> What you need to do
Please find the lines in the entries below that contain the word "Image", and copy each one.

> Extracted material
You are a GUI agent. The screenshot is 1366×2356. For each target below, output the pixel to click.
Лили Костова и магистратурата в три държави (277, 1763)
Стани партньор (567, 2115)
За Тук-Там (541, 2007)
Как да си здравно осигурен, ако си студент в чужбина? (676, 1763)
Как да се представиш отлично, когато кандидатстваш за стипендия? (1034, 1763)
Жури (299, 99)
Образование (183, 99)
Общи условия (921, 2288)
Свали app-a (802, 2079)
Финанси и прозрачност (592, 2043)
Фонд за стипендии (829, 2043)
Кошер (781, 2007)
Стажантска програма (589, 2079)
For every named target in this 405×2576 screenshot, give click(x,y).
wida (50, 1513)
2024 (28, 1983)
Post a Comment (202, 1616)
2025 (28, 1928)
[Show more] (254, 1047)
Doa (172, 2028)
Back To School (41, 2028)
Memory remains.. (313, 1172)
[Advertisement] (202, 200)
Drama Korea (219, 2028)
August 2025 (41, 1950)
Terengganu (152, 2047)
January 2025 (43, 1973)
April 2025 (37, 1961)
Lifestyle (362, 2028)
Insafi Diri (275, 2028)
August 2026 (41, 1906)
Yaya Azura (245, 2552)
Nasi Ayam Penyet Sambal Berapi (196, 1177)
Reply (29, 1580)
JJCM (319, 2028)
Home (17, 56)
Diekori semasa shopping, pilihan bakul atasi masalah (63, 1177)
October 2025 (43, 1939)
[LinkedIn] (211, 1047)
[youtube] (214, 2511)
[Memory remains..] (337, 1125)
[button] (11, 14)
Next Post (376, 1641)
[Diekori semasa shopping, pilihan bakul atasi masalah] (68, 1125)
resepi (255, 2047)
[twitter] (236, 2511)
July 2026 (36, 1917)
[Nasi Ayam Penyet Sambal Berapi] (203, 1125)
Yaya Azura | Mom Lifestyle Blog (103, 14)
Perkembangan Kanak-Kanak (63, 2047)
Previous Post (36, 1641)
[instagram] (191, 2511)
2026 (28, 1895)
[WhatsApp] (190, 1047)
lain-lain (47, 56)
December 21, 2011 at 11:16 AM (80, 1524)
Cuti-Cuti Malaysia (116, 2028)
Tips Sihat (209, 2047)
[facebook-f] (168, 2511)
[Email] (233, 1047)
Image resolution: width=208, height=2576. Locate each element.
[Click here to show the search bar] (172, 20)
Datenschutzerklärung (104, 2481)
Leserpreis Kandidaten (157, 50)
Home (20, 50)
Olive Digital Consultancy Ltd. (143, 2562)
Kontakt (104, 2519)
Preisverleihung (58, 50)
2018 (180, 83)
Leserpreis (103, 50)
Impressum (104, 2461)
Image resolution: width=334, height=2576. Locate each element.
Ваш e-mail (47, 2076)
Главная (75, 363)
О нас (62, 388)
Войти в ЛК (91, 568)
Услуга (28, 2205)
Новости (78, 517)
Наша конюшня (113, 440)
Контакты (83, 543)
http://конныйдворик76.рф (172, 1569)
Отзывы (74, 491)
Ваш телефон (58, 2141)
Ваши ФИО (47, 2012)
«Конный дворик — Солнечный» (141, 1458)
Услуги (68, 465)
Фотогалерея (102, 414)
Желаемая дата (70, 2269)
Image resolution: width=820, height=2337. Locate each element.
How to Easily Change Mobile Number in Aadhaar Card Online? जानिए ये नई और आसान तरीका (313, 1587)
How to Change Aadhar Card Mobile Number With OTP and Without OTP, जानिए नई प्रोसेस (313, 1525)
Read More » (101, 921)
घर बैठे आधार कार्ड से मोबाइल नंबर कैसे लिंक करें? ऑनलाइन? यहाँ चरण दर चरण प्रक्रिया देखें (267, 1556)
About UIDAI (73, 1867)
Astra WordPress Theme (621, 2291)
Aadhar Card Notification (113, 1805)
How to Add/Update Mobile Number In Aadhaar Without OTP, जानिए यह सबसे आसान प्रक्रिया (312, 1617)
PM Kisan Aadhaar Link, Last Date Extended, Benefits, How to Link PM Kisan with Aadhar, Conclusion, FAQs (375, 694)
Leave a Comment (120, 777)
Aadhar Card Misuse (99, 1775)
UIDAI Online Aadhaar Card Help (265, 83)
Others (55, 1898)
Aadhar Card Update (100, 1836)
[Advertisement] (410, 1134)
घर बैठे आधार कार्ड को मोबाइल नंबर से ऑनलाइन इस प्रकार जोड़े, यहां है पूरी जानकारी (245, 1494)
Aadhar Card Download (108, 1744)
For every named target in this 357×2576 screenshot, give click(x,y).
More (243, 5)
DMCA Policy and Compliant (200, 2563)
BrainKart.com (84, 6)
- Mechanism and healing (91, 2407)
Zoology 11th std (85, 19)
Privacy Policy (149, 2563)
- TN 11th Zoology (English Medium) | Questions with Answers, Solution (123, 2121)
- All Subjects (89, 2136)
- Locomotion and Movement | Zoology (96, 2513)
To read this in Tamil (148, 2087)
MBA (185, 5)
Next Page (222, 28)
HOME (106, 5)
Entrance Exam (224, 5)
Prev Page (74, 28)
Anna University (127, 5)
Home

> Solution for this problem
Image resolution: width=208, height=2576. Locate each element.
Image resolution: width=334, height=2576. Locate each element.
Image resolution: width=820, height=2337. Locate each element.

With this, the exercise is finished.